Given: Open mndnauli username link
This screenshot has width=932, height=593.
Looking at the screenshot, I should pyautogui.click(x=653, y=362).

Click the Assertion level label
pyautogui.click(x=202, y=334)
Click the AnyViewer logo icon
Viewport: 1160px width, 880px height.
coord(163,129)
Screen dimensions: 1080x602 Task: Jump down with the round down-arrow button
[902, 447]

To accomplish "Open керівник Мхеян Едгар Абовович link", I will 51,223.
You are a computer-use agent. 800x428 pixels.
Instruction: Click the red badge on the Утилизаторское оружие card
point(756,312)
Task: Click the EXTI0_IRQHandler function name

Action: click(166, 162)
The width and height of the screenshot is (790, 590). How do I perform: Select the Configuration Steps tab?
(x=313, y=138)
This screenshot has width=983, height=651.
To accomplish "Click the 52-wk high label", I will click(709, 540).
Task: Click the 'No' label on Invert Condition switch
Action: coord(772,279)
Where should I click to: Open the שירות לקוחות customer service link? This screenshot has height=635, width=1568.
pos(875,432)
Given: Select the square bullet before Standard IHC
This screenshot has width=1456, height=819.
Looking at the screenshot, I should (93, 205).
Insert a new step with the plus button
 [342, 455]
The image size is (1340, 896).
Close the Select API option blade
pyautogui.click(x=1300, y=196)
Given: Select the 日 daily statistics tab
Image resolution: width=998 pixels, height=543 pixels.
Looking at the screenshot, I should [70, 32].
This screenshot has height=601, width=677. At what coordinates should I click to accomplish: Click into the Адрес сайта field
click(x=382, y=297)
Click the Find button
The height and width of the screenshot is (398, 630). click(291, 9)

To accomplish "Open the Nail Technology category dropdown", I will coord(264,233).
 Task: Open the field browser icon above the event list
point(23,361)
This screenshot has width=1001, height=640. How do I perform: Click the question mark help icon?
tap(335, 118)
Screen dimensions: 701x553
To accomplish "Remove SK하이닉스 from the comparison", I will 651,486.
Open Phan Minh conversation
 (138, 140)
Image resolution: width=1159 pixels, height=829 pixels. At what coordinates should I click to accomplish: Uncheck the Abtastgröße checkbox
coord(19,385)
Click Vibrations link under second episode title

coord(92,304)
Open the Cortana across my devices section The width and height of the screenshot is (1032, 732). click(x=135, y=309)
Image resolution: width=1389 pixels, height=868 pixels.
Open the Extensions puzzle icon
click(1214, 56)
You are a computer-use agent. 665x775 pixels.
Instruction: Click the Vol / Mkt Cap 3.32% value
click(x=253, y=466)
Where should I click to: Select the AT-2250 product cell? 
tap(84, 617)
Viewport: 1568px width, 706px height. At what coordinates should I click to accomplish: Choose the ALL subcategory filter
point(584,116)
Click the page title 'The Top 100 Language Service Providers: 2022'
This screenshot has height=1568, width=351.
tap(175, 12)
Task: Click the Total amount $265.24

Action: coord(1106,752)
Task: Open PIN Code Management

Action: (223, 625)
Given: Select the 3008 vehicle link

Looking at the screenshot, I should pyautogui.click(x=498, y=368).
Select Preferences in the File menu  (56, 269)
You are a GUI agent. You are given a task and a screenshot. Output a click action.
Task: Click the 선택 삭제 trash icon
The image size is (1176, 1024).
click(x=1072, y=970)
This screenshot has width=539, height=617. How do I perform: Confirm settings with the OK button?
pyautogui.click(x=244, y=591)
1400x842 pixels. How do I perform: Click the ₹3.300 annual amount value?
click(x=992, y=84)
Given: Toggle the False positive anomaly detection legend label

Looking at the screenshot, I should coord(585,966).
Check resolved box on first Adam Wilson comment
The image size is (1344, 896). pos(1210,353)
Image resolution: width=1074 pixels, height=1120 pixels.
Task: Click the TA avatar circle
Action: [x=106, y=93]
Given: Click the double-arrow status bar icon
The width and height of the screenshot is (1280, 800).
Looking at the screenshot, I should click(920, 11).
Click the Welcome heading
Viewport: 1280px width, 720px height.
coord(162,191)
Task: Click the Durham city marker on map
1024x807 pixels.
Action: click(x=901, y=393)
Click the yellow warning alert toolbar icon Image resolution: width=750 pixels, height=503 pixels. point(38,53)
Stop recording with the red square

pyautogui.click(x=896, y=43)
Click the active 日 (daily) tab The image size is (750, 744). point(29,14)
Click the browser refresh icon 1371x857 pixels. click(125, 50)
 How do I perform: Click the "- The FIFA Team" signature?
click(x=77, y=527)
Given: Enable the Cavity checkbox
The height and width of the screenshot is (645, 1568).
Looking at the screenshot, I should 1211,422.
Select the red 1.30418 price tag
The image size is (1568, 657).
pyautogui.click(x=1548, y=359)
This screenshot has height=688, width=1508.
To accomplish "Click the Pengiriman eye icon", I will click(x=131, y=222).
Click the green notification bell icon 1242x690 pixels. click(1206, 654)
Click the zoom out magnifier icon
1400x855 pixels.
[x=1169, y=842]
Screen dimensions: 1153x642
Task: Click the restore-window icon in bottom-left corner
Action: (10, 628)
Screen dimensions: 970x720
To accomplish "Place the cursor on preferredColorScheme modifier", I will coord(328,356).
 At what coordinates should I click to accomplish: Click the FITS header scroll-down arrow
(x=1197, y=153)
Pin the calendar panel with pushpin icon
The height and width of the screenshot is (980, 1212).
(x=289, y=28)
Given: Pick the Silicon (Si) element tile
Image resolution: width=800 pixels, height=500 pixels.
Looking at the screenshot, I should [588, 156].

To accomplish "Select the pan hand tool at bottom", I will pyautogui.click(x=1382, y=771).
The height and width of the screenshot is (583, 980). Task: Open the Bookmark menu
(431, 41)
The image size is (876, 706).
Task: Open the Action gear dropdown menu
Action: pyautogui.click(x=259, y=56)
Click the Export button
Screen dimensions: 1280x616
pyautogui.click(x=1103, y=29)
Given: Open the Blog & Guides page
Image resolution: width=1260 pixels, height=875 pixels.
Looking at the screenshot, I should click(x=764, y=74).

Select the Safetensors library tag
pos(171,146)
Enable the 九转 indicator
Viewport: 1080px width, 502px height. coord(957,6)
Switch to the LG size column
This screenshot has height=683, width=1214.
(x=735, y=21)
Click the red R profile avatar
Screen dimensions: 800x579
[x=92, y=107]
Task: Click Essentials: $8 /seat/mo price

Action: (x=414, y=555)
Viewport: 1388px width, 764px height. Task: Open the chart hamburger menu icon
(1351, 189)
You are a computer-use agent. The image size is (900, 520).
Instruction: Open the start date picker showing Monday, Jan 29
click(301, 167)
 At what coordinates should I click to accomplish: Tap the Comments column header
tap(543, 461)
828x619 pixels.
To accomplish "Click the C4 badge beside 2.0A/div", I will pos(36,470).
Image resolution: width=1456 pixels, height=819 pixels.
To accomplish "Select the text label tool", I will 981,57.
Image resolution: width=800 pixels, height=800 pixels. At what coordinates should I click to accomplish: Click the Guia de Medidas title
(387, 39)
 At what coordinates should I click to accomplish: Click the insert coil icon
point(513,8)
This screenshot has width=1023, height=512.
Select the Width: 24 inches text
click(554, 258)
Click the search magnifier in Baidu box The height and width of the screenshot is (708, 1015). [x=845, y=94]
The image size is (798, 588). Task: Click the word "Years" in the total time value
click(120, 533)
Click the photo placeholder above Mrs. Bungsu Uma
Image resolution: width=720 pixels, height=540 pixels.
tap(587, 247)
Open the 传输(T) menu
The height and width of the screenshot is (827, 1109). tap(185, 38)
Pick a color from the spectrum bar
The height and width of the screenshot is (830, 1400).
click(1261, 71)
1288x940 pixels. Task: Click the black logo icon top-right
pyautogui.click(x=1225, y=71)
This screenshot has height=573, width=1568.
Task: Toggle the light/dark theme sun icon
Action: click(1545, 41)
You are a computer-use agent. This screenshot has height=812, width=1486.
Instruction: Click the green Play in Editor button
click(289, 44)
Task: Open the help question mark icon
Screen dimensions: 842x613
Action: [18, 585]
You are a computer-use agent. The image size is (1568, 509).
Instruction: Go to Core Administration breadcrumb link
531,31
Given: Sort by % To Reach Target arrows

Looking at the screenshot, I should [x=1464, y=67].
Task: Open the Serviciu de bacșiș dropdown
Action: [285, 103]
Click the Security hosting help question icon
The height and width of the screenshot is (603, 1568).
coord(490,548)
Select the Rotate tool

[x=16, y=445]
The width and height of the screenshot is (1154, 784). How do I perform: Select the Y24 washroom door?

================================

■ **WRITTEN TASK**: In the lines from the one containing "1400x842 pixels. How" through the one containing "Looking at the screenshot, I should coord(585,966).", change "annual" to "monthly" and leave everything else unchanged. Give only those lines.

■ **WRITTEN SOLUTION**:
1400x842 pixels. How do I perform: Click the ₹3.300 monthly amount value?
click(x=992, y=84)
Given: Toggle the False positive anomaly detection legend label

Looking at the screenshot, I should coord(585,966).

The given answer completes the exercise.